● **Instructions to follow**: The answer must be every line of the records in which the string "field" appears.

Collected data entries:
■ ■ ■ ■ ■ ■ ■
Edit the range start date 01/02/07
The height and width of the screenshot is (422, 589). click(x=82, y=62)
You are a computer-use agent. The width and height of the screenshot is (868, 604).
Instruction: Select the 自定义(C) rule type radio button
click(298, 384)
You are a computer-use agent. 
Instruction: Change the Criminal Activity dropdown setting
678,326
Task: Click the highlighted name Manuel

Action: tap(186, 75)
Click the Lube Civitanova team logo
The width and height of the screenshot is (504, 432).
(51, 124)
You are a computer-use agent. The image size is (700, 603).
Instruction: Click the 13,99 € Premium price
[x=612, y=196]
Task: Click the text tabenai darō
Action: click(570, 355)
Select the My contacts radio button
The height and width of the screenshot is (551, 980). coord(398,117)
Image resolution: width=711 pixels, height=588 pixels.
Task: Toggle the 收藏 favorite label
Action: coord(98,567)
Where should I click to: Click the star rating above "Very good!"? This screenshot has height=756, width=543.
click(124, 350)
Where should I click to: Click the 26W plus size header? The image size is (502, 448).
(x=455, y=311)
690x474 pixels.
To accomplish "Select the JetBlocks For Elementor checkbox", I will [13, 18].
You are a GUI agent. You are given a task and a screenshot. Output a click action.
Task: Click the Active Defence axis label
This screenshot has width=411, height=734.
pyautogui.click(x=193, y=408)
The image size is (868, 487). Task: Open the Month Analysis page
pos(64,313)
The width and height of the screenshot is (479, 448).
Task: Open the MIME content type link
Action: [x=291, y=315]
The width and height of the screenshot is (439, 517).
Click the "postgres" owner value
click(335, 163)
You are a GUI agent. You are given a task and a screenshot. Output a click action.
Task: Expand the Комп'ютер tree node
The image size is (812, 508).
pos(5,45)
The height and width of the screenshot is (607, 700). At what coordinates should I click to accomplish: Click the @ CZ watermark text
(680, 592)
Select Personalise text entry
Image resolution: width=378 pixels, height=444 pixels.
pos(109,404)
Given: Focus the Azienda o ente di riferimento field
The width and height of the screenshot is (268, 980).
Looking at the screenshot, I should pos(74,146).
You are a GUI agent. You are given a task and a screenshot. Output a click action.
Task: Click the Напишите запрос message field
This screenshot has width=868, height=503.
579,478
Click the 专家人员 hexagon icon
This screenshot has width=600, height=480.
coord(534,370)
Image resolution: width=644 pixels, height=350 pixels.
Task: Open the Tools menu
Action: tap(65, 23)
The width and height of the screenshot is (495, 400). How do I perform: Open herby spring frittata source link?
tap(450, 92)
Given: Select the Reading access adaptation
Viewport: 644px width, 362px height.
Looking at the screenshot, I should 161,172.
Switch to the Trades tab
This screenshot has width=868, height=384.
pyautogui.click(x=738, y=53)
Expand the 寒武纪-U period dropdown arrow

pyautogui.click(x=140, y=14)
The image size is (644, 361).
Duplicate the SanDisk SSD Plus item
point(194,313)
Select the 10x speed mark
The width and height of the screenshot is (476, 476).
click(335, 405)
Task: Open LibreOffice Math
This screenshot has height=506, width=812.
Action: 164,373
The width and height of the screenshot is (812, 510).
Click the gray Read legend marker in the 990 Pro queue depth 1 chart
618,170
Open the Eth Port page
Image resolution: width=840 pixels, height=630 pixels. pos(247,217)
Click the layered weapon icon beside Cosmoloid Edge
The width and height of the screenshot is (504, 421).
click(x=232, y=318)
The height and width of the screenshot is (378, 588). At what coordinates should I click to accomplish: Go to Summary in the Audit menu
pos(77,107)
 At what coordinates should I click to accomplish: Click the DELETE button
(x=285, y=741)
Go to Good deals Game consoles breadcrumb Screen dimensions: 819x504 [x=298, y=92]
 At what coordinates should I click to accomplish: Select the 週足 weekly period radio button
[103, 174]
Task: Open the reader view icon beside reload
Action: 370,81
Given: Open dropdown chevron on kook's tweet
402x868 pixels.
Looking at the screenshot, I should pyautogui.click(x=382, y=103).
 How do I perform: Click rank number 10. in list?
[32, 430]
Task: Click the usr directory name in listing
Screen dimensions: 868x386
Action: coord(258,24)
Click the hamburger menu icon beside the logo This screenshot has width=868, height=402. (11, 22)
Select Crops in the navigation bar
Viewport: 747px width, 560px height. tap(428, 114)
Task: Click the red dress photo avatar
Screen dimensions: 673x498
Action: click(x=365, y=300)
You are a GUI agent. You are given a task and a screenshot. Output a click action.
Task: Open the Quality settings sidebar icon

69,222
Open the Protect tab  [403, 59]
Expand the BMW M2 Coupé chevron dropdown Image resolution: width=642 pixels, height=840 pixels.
■ ■ ■ ■ ■ ■ ■
● **Solution to this task**:
Given: Focus the Azienda o ente di riferimento field
Task: Click the Напишите запрос message field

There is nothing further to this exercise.